(...) Barbara Wredes Figuren bieten sich mit ihrer fehlenden Individualität als Projektionsflächen für alle und jeden an. Sie verkörpern Gefühle des Übergangs, den Noch-Nicht oder des Nicht-Mehr. Und so sitzt einer ihrer „Wiederkehrer“ in luftiger Höhe auf einem Sprungbrett: im Zwischenraum von Oben und Unten. Und in diesem Moment scheint ihm sein Gesicht zu entgleiten, angezogen wie von einem Sog aus der Tiefe, in Vorwegnahme des unumgänglichen Falls. Ein Gefühl existentiellen Unbehaustseins, auch im eigenen Selbst, lauert in solchen Blättern.
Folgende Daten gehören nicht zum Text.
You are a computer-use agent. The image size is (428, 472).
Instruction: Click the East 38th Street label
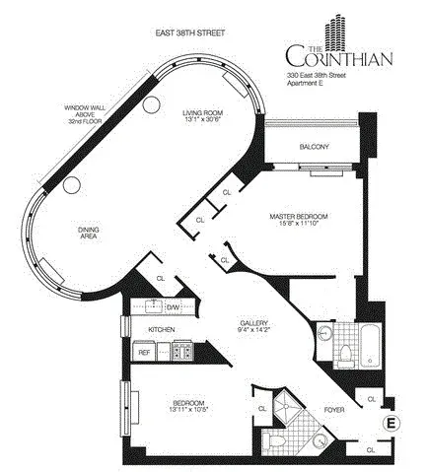[x=190, y=32]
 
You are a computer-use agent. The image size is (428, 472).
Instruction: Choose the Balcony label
[x=315, y=148]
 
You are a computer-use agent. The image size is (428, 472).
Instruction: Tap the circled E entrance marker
[x=392, y=423]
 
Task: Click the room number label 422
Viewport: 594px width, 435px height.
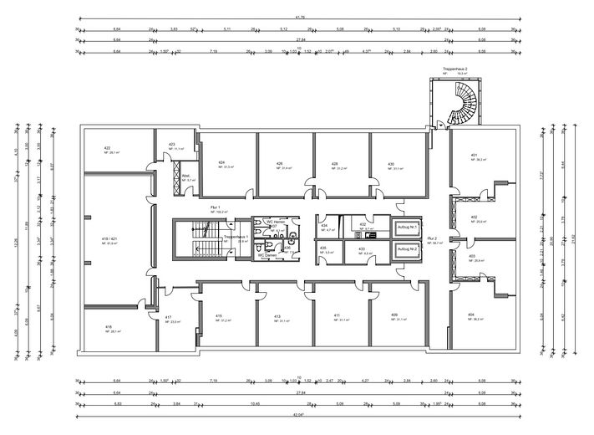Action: (x=108, y=147)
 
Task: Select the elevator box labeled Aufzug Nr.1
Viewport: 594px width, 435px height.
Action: (x=407, y=228)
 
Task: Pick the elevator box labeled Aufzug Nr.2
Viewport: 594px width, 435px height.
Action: (x=407, y=250)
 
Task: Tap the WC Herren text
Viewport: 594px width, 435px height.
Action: (x=277, y=222)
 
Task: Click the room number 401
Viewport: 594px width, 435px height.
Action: (x=473, y=155)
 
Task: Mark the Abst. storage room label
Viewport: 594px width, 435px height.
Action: (x=187, y=176)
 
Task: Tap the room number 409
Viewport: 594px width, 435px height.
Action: (x=393, y=315)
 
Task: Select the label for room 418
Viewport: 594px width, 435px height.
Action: (x=109, y=327)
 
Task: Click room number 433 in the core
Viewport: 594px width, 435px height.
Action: (x=362, y=249)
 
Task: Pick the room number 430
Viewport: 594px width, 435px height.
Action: (x=390, y=164)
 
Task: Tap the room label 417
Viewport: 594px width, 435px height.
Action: (x=168, y=317)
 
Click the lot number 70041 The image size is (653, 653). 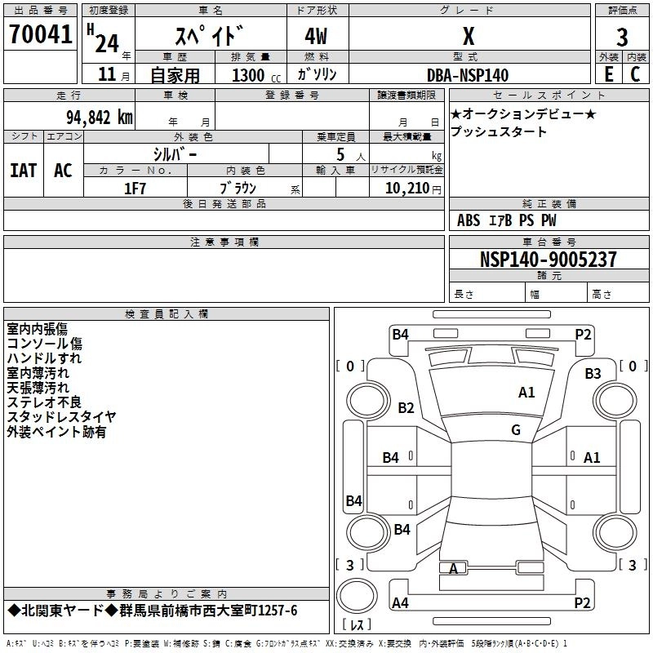41,34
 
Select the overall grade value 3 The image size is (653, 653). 622,37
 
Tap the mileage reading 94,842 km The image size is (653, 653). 100,118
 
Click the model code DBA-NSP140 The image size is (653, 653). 468,75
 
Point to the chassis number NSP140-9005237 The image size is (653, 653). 548,259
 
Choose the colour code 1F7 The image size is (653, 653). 135,189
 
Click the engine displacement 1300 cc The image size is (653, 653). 256,75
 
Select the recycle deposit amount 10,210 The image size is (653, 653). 407,189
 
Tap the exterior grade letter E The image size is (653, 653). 609,74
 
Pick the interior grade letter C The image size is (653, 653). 635,74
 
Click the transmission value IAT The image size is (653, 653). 24,171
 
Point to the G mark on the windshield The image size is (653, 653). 516,430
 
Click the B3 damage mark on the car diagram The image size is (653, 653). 593,374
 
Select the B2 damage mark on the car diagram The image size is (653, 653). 406,407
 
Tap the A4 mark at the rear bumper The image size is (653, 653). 400,602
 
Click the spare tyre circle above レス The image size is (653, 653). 357,596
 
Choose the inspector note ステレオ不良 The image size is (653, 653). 44,402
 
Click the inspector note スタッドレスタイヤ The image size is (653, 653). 62,417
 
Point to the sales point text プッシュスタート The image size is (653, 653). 499,131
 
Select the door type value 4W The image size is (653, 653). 316,36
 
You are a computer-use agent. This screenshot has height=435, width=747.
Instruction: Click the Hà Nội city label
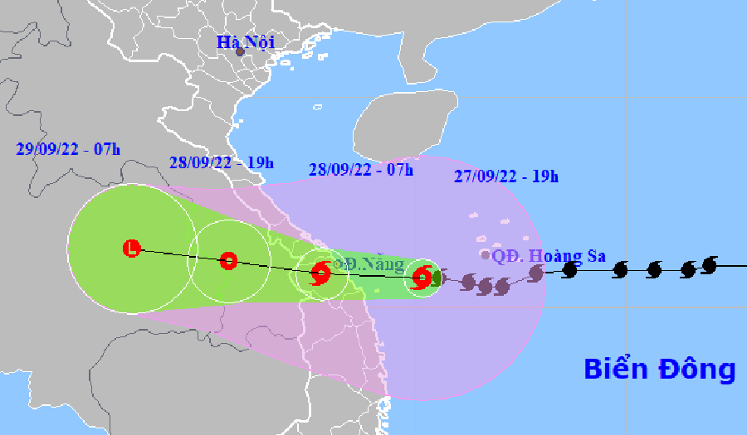click(246, 41)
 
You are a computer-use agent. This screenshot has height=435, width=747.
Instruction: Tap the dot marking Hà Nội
click(240, 52)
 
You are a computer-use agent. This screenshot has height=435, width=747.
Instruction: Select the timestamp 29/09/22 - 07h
click(67, 149)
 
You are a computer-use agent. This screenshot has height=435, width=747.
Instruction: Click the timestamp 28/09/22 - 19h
click(221, 162)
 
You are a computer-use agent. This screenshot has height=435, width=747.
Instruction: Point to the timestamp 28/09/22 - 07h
click(361, 170)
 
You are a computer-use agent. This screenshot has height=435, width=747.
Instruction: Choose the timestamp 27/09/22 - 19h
click(506, 176)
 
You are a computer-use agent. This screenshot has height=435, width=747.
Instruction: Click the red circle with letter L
click(131, 248)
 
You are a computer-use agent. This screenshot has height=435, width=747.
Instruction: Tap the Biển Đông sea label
click(660, 369)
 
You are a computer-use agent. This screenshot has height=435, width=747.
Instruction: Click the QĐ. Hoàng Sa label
click(549, 256)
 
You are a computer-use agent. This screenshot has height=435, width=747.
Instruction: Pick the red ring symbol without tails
click(228, 261)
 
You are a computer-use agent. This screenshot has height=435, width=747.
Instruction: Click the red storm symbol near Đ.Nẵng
click(320, 273)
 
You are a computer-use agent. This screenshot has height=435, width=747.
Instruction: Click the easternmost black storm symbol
click(709, 264)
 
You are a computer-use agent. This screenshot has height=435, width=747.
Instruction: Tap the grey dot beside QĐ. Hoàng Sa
click(486, 255)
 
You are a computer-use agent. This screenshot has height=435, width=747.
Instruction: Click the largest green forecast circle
click(131, 249)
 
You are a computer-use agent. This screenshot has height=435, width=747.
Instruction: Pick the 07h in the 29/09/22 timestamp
click(105, 149)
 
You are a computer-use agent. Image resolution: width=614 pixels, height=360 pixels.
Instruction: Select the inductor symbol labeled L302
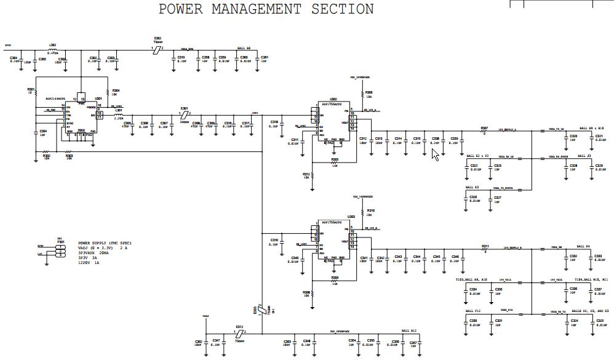pos(53,50)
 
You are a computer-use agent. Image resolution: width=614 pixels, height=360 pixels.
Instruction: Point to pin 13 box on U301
pos(83,98)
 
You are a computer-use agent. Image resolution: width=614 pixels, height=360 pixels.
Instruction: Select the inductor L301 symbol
pos(118,115)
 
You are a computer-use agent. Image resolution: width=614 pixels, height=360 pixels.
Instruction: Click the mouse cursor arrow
pos(435,154)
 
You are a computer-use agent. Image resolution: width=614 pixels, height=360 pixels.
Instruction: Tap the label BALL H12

Seit fast 100 Jahren gilt das Diktum von Paul Klee (1879–1940), dass Kunst nicht das Sichtbare wiedergibt, sondern sichtbar macht. Mit unterkühlter Emotionalität seziert Barbara Wrede in ihren Zeichnungen die unsichtbaren aber umso machtvolleren Ordnungsmuster, in und mit denen wir leben. Ihre Striche wirken dabei wie gefräst – da gibt es kein Suchen und Tasten, sondern immer eine klare Entscheidung zwischen Leere und Form, zwischen Schwarz oder Weiß. Und zwischendrin: Das ganze Welt-Theater.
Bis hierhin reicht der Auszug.